## Compito assegnato
Puoi ricopiare alla lettera il passo del testo sul rapporto tra cinema e letteratura che inizia con "2. alle origini" e finisce con "direttamente dalla narrativa."?

2. alle origini della riflessione critica sul rapporto tra cinema e letteratura

di Valentino Faticanti


Fin dalle origini il cinema (malgrado tutti i tentativi fatti nella direzione di una originalità di espressione) è stato condizionato (senza soluzione di continuità) dalla preesistenza del testo letterario. La ricerca (necessaria) del fin troppo citato specifico filmico non ha quindi potuto negare il fatto che il cinema è stato (fin dai suoi esordi) una questione di traduzione, e che comunque abbia sempre avuto a che fare, nella costruzione del proprio discorso, con modelli e strutture che derivavano direttamente dalla narrativa.
Possiamo tentare, allora, di ripercorrere le linee di questa relazione tra cinema e letteratura, ripartendole in diversi momenti, tutti comunque condizionati dal predetto maggior debito da parte del primo verso il secondo.
Già all' esordio, infatti, il cinema tende più a "avere" che a "dare" rispetto alla letteratura (e al teatro): in pratica, esso assume un atteggiamento del tutto funzionale al "bisogno di storie" del pubblico contemporaneo, e, simultaneamente, cerca di ottenere da questa pratica una sorta di nobilitazione del nuovo mezzo, rifacendosi a dei tipi letterari perfettamente assimilati dalla cultura del tempo, dal romanzo popolare ai classici (non dimentichiamo certo l'importanza dell'azione di svecchiamento operata dal cinema nei confronti dei codici del romanzo ottocentesco, ormai sfinito dalle avanguardie, ma sottolineiamo tuttavia il fatto che anche ciò derivava da un'esigenza del tutto strutturale: i primi film, durando solo pochi minuti, dovevano poter contare su stereotipi che non lasciassero adito a problemi di riconoscibilità).

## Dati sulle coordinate
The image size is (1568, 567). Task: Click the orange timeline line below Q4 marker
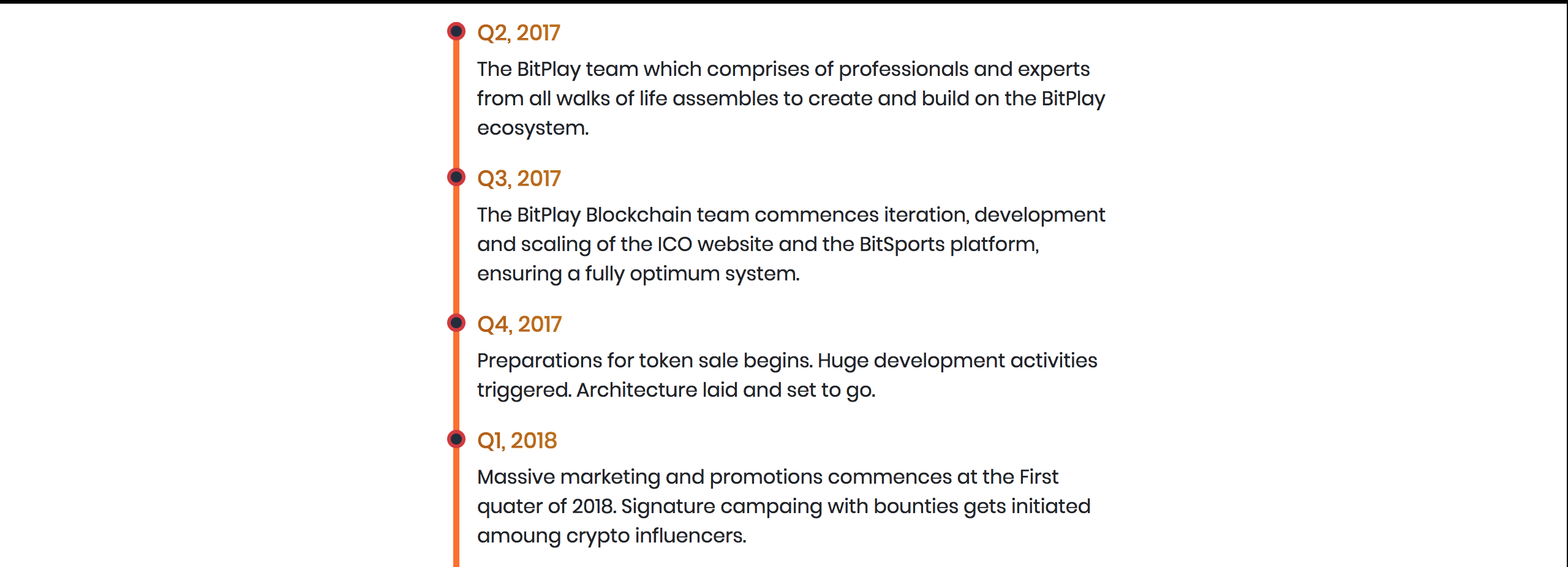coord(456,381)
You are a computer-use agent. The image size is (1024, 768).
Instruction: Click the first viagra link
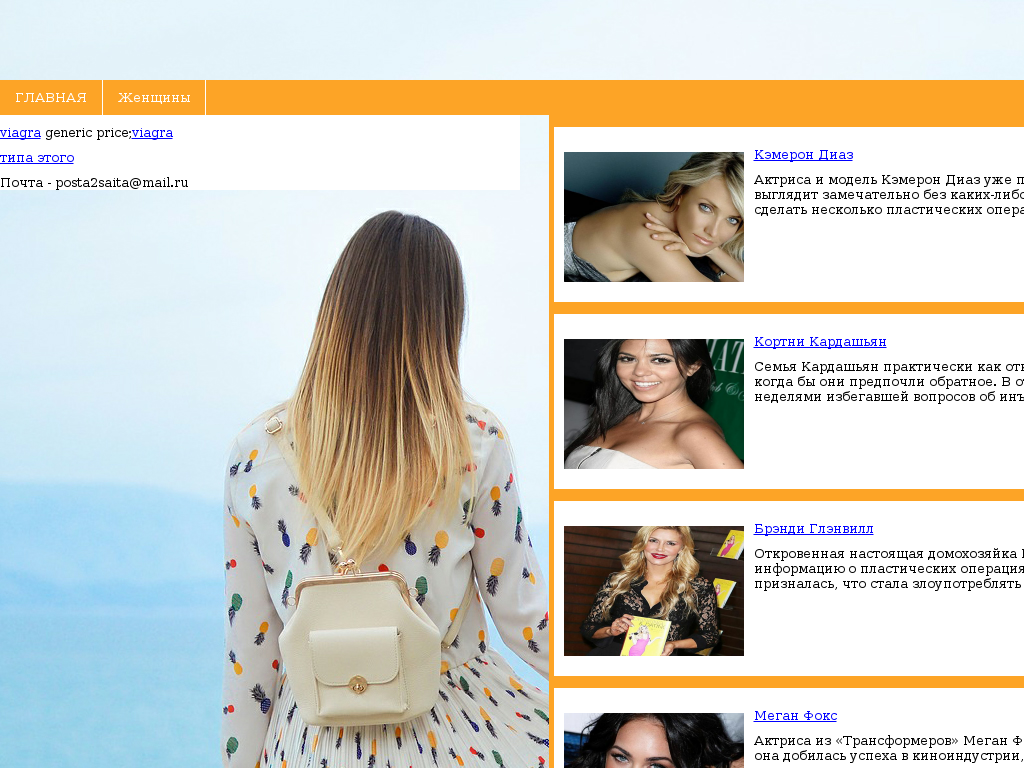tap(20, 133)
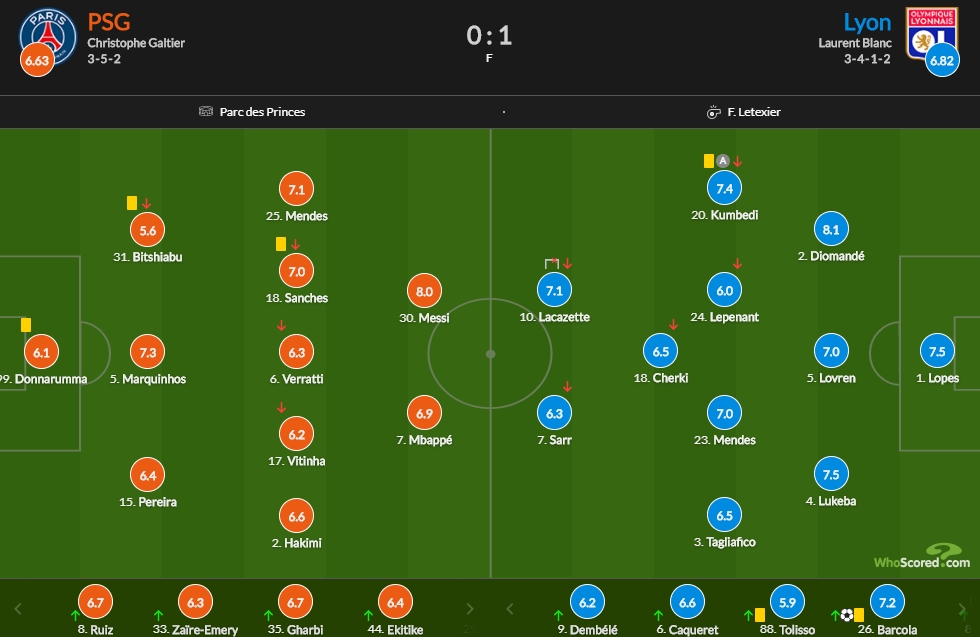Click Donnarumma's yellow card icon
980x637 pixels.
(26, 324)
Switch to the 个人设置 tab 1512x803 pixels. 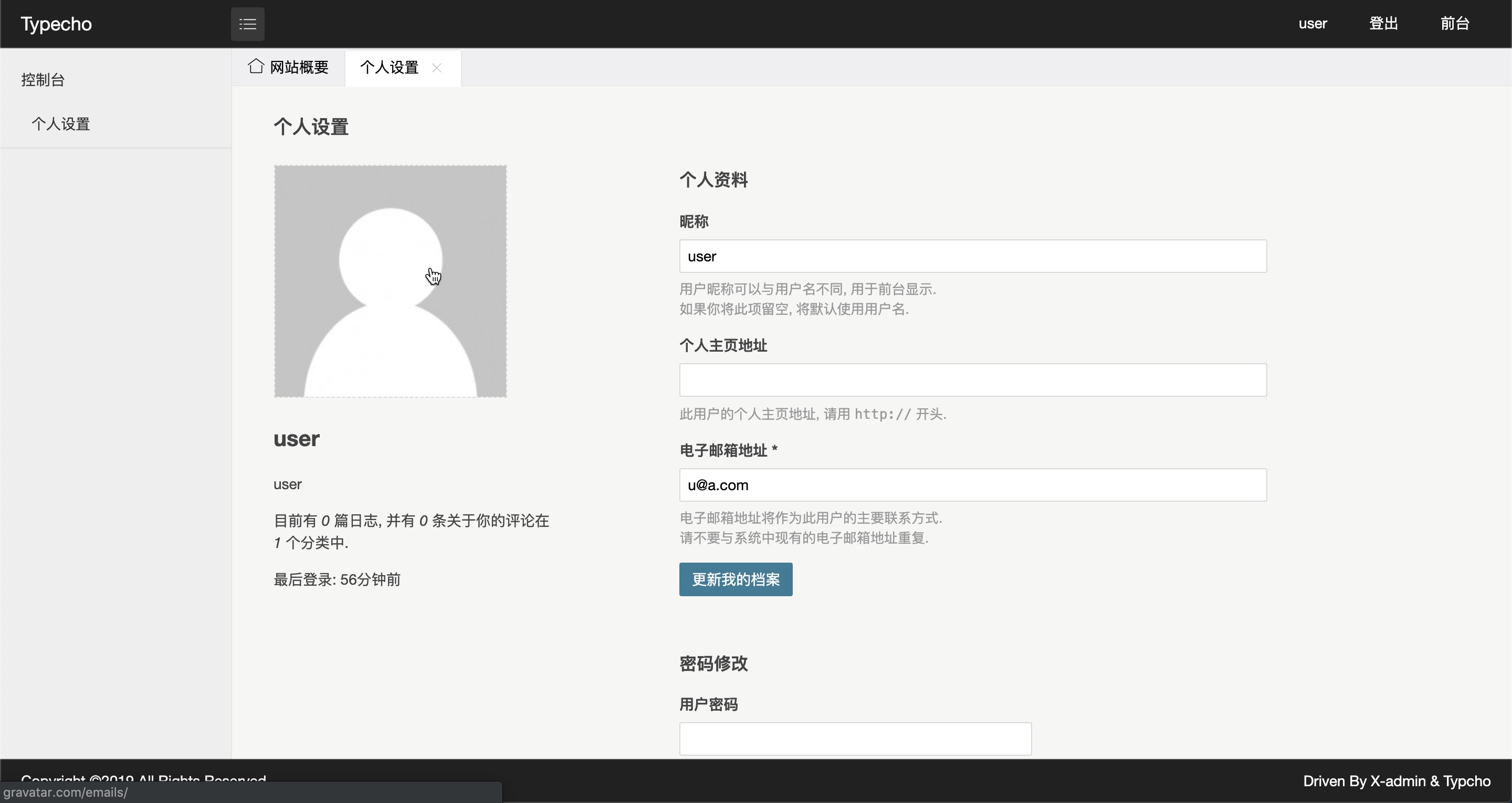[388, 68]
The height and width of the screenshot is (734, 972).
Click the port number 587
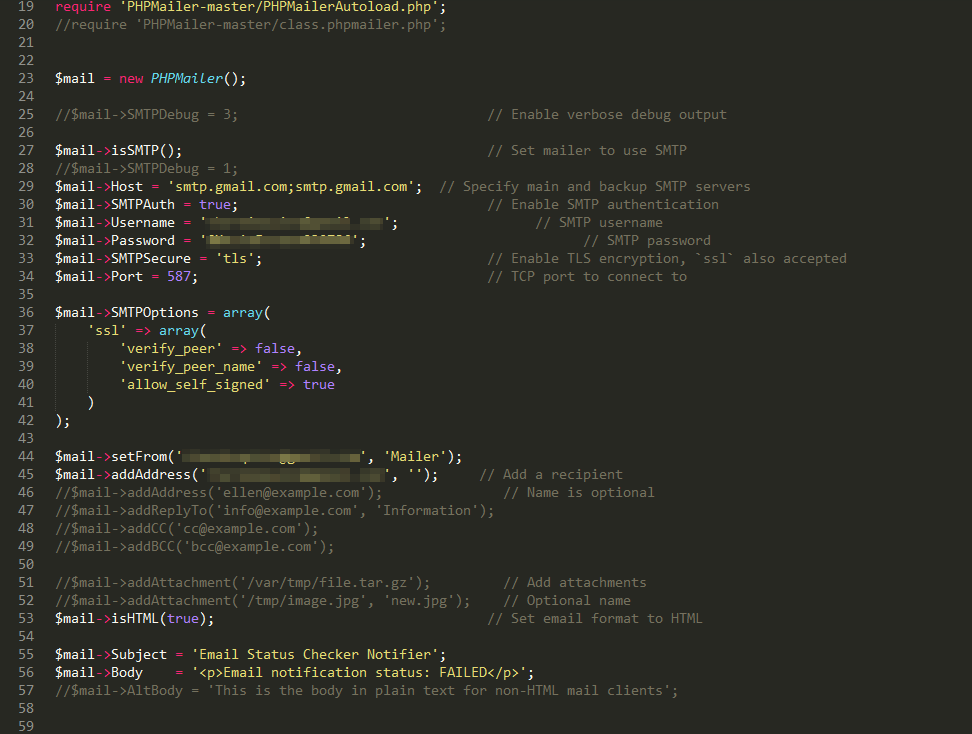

## Compito svolto
2. alle origini della riflessione critica sul rapporto tra cinema e letteratura

di Valentino Faticanti


Fin dalle origini il cinema (malgrado tutti i tentativi fatti nella direzione di una originalità di espressione) è stato condizionato (senza soluzione di continuità) dalla preesistenza del testo letterario. La ricerca (necessaria) del fin troppo citato specifico filmico non ha quindi potuto negare il fatto che il cinema è stato (fin dai suoi esordi) una questione di traduzione, e che comunque abbia sempre avuto a che fare, nella costruzione del proprio discorso, con modelli e strutture che derivavano direttamente dalla narrativa.